忌憚なく言わせて頂ければ、最初の頃のマジックのデザインチームは正しく素晴らしい仕事をなさっていました。そのかつてマジック・ザ・ギャザリングが持っていた最高の雰囲気を台無しにしてしまっているのが「ユーモア」やら「カジュアル」やらな雰囲気を持つ最近の安っぽいフレイバーテキストです。
台無しです。
どういうことか、あなたの記事からの引用で分かりやすく説明しましょう。あなたが「新しく」書いたという《蠢く骸骨/Drudge Skeleton》のフレイバーテキストに関する個所でこう述べられていますね。
『このフレイバーテキストはアンデッドとコメディは最高の相性を持つはずという私の信条を見事に反映している』
これは疑いようもなく、現状のマジックのフレイバーテキストのどこがどう間違っているかを的確に言い表している個所であり、ある意味でこれ以上ないほどに有用な文章です。ここで元々の《蠢く骸骨/Drudge Skeleton》のフレイバーテキストを紹介させてください。
Bones scattered around us joined to form misshapen bodies, We struck at them repeatedly -- they fell, but soon formed again, with the same mocking look on their faceless skulls.
我らの周囲に散らばった骨が集い、ちぐはぐな体に組み上がっていく。我らは何度も何度もそれを攻撃し、打ち倒した。しかし、すぐにまた、顔のない髑髏があざ笑うように立ち上がってくるのだった。
そして以下が前述のフレイバーテキストから置き換えられたあなたの作品です。
’The dead make good soldiers. They can’t disobey orders, they never surrender, and they don’t stop fighting when a random body part falls off.’
--Nevinyrral, Necromancer’s Handbook
死者は兵士に絶好である。 命令に逆らうこともなければ、降伏することもありえない。しかも、身体のどこかが取れたぐらいでは戦いをやめないのだから。
――ネビニラル「ネクロマンサーの手引き」
正直に言いましょう。差は一目瞭然です。
酷過ぎます。
とどまることを知らず歩みを続ける死者の軍団、それによってもたらされる避けられない死への恐怖というイメージが、まるで小学生の学芸会レベルのギャグにとって換えられたのです。

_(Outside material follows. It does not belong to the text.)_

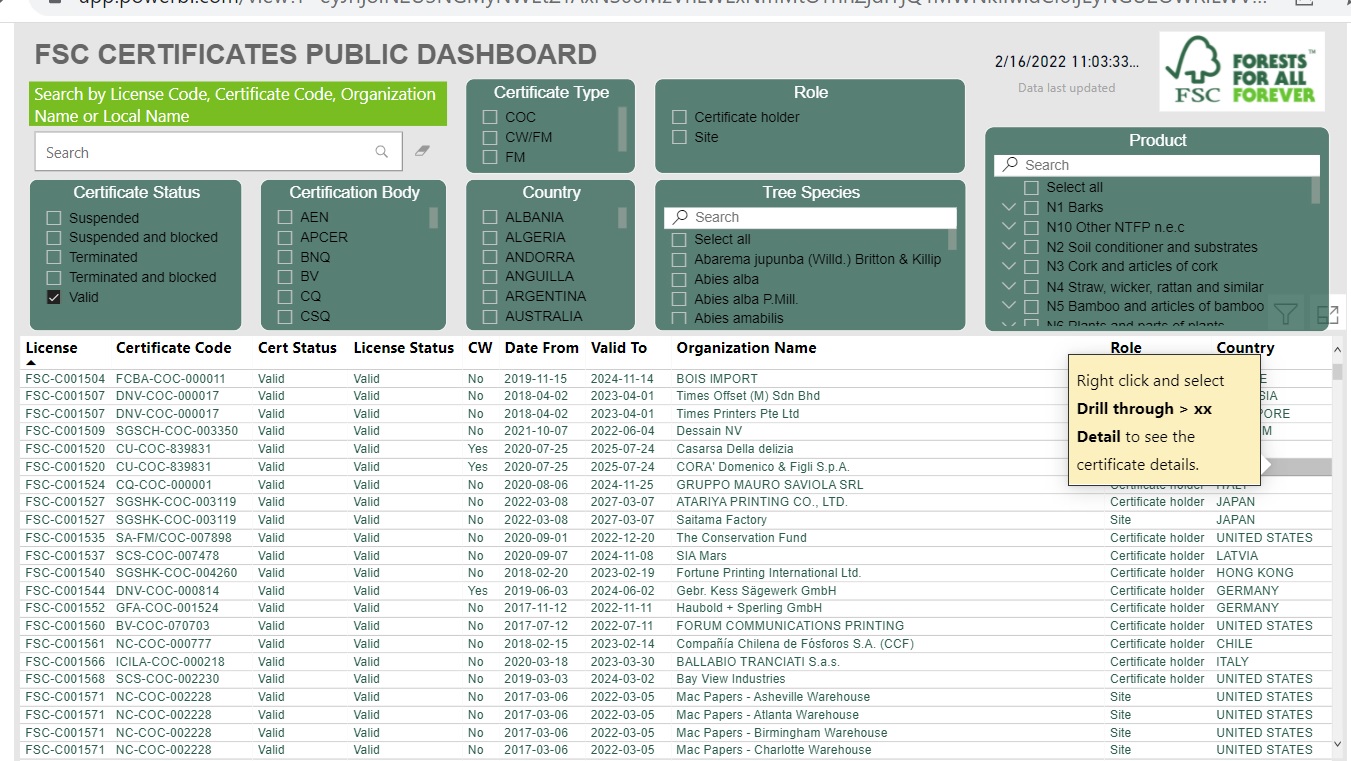Open the funnel filter icon above the table
Viewport: 1351px width, 761px height.
[1286, 314]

笑えるアンデッドですか? 本気でマジックにお笑い芸人が必要だと信じていらっしゃるのでしょうか? 「何度壊しても元通りだぞ。これが本当の骨折り損のくたびれ儲けだ!」
百歩譲ってシリアスな雰囲気が薄れたことに目をつぶったとしましょう。そうであったとしてもその代わりが「笑い」ですか? まったく笑えませんね。
あなたの前職がコメディドラマの脚本家であったことは存じ上げております。そのため前述のコメントをお伝えすることは非常に心苦しくもあります。しかしあなたのネタが不発に終わったことは事実であり、それを誤魔化すような体の良い慰めは不要と思われます。

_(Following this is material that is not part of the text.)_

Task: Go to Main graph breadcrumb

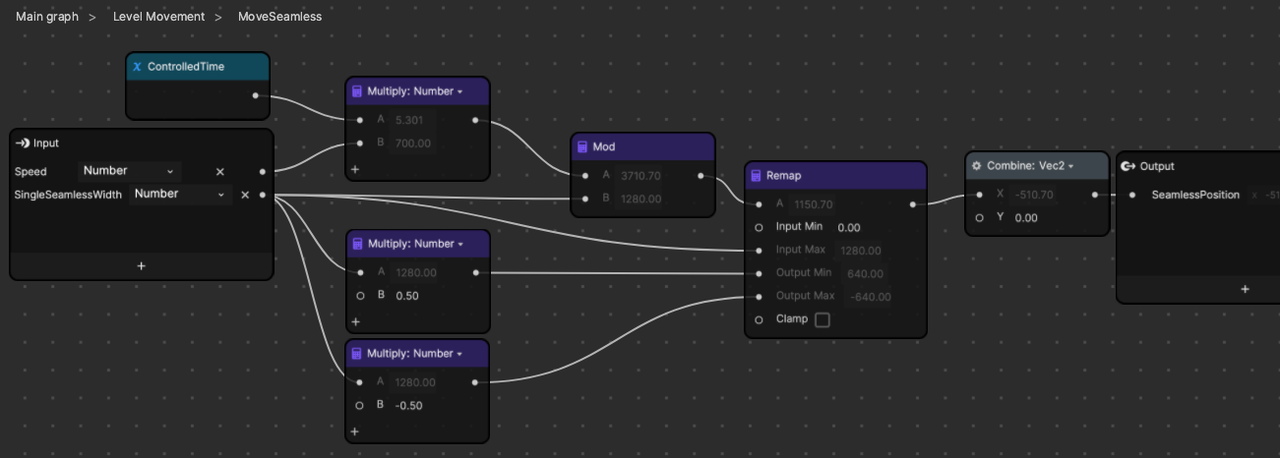Action: 47,17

もう1つお伝えしたい点があります(こちらはあなたに責任を負わせるべき事柄ではないのかもしれませんが、今回の問題点を説明するのには適切な例かと思われます)。
まず元々あった1993年の《幻影獣/Phantom Monster》のフレイバーテキストが以下です。
’While, like a ghastly rapid river,
Through the pale door,
A hideous throng rush out forever,
And laugh - but smile no more.’
- Edgar Allen Poe, ’The Haunted Palace’
まるで、おぼろな急流のごとく、
青ざめた扉を抜けて、
忌まわしき群れは次々と走り出で
あざ笑う ――― されどもはや微笑むことはない。
――― エドガー・アラン・ポオ「幽霊宮」
それに対して、第7版の《畏怖/Fear》のフレイバーテキスト(註)もひどかったですが、先週のコラムでも紹介されていた《ドワーフの狂戦士/Dwarven Berserker》(註)ときたら……マジックのカード上に「Butt(ケツ)」の文字を見たとき、私の中で何かが息を引き取るのを確かに感じました。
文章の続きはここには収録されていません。